**SELECTED EXTRACT**:
OPM Guidance to Agencies on the “Schedule F-Bomb”

OPM has issued guidance on placing federal employees into Schedule F and removing normal civil service procedures for hiring and firing.

On October 21, 2020, the President signed an Executive Order on “Creating Schedule F in the Excepted Service.”

The Executive Order would remove some federal positions from the competitive service. The positions potentially subject to the Order are those of a confidential, policy-determining, policy-making, or policy-advocating character. These jobs are often filled by people who are not normally replaced after a new president assumes office.

Under the Executive Order, positions with these characteristics will be rescheduled into the newly created Schedule F. They will be exempt from both the competitive hiring rules and adverse action procedures under chapter 75 of title 5 of the United States Code. Jeff Neal, an author with extensive expertise in government operations, referred to the Order as an “F-Bomb”.

OPM Guidance to Agencies

Agencies are going to be given considerable discretion in placing employees into Schedule F. Under new guidance sent to agencies and human resources directors from the Office of Personnel Management (OPM), the positions to be moved to the new schedule will include positions with these characteristics:

  • “substantive participation in the advocacy for or development or formulation of policy, especially: (A) substantive participation in the development or drafting of regulations and guidance; or (B) substantive policy-related work in an agency or agency component that primarily focuses on policy”
  •  “the supervision of attorneys
  • substantial discretion to determine the manner in which the agency exercises functions committed to the agency by law
  • viewing, circulating, or otherwise working with proposed regulations, guidance, executive orders, or other non-public policy proposals or deliberations generally covered by deliberative process privilege and either: (A) directly reporting to or regularly working with an individual appointed by either the President or an agency head who is paid at a rate not less than that earned by employees at Grade 13 of the General Schedule; or (B) working in the agency or agency component executive secretariat (or equivalent)

[Excerpt from a dataset]
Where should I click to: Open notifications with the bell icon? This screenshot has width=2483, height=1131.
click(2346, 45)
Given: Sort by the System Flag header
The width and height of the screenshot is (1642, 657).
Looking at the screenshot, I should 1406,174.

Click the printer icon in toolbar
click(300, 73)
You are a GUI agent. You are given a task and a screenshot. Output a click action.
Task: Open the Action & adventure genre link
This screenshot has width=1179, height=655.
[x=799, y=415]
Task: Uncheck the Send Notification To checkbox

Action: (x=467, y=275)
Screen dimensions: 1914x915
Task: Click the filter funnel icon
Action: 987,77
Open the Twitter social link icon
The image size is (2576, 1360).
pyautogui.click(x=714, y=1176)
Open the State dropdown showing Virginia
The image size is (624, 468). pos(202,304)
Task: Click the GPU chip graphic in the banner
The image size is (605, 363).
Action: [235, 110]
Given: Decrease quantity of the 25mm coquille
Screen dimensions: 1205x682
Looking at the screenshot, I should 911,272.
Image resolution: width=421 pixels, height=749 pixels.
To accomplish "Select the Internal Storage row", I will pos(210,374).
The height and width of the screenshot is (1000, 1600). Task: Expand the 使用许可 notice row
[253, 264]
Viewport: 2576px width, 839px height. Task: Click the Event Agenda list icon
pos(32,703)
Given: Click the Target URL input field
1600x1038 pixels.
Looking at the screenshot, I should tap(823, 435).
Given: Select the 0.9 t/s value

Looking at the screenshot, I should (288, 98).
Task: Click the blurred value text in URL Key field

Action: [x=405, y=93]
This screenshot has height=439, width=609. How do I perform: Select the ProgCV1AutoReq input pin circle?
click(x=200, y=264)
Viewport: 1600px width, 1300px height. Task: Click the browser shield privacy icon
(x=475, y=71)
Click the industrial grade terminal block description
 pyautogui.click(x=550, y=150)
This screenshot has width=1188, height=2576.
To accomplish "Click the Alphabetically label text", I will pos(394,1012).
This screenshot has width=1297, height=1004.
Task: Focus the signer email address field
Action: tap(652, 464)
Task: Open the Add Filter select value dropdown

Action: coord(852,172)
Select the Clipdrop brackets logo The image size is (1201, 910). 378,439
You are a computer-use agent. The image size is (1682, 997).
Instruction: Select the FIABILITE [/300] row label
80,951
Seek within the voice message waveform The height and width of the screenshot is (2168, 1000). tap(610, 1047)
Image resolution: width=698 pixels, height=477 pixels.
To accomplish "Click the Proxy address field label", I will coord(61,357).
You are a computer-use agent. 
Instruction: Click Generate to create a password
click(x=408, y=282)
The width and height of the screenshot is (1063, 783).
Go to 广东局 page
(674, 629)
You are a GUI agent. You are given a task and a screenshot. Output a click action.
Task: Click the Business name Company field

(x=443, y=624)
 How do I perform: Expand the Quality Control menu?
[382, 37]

**PROBLEMS TO WORK ON**:
1. Output the records from the line containing "Viewport: 1600px width, 1300px" through the line containing "Action: tap(652, 464)" as a Markdown table with columns Row and Line, numbering each line and omitting blank lines.
2. Write what comes next in the article on OPM's Schedule F guidance, picking up after its last sentence.
These records are unrelated to the article on OPM's Schedule F guidance.

**RESULTS IN ORDER**:
1.
| Row | Line |
|---|---|
| 1 | Viewport: 1600px width, 1300px height. Task: Click the browser shield privacy icon |
| 2 | (x=475, y=71) |
| 3 | Click the industrial grade terminal block description |
| 4 |  pyautogui.click(x=550, y=150) |
| 5 | This screenshot has width=1188, height=2576. |
| 6 | To accomplish "Click the Alphabetically label text", I will pos(394,1012). |
| 7 | This screenshot has width=1297, height=1004. |
| 8 | Task: Focus the signer email address field |
| 9 | Action: tap(652, 464) |

2.
  • conducting, on the agency’s behalf, collective bargaining negotiations under chapter 71 of title 5, United States Code

Written, Objective Rationale Required

As inferred by the OPM wording in its new guidance, these job features are only a guide. Agencies could include or exclude positions based on other job features and OPM retains the final authority on which jobs are impacted.

OPM also noted that agencies must provide a written rationale for placing a job into Schedule F. The rationale is to be: An “objective definition of the position’s duties must be derived from a statute, regulation, or internal agency document such as the position description. To ensure placement into Schedule F satisfies procedural due process, the individualized characteristics and attributes of the particular employee encumbering a position are irrelevant to whether the underlying position or office itself is appropriately categorized into Schedule F.”

Politics and the Federal Workforce

A number of organizations with an interest in the federal workforce have issued an opinion on the new Executive Order.

Here is one example from a press release similar to the reaction of other organizations to the new Executive Order.

The new ‘Schedule F’ federal employee category created through Executive Order threatens the centuries-long integrity of nonpartisan professionals by forming a broad exception to the competitive civil service. The new exception demolishes the rule that civil servants are hired and fired based on merit, not political affiliation, a tradition that has served our country well since the late 1800s.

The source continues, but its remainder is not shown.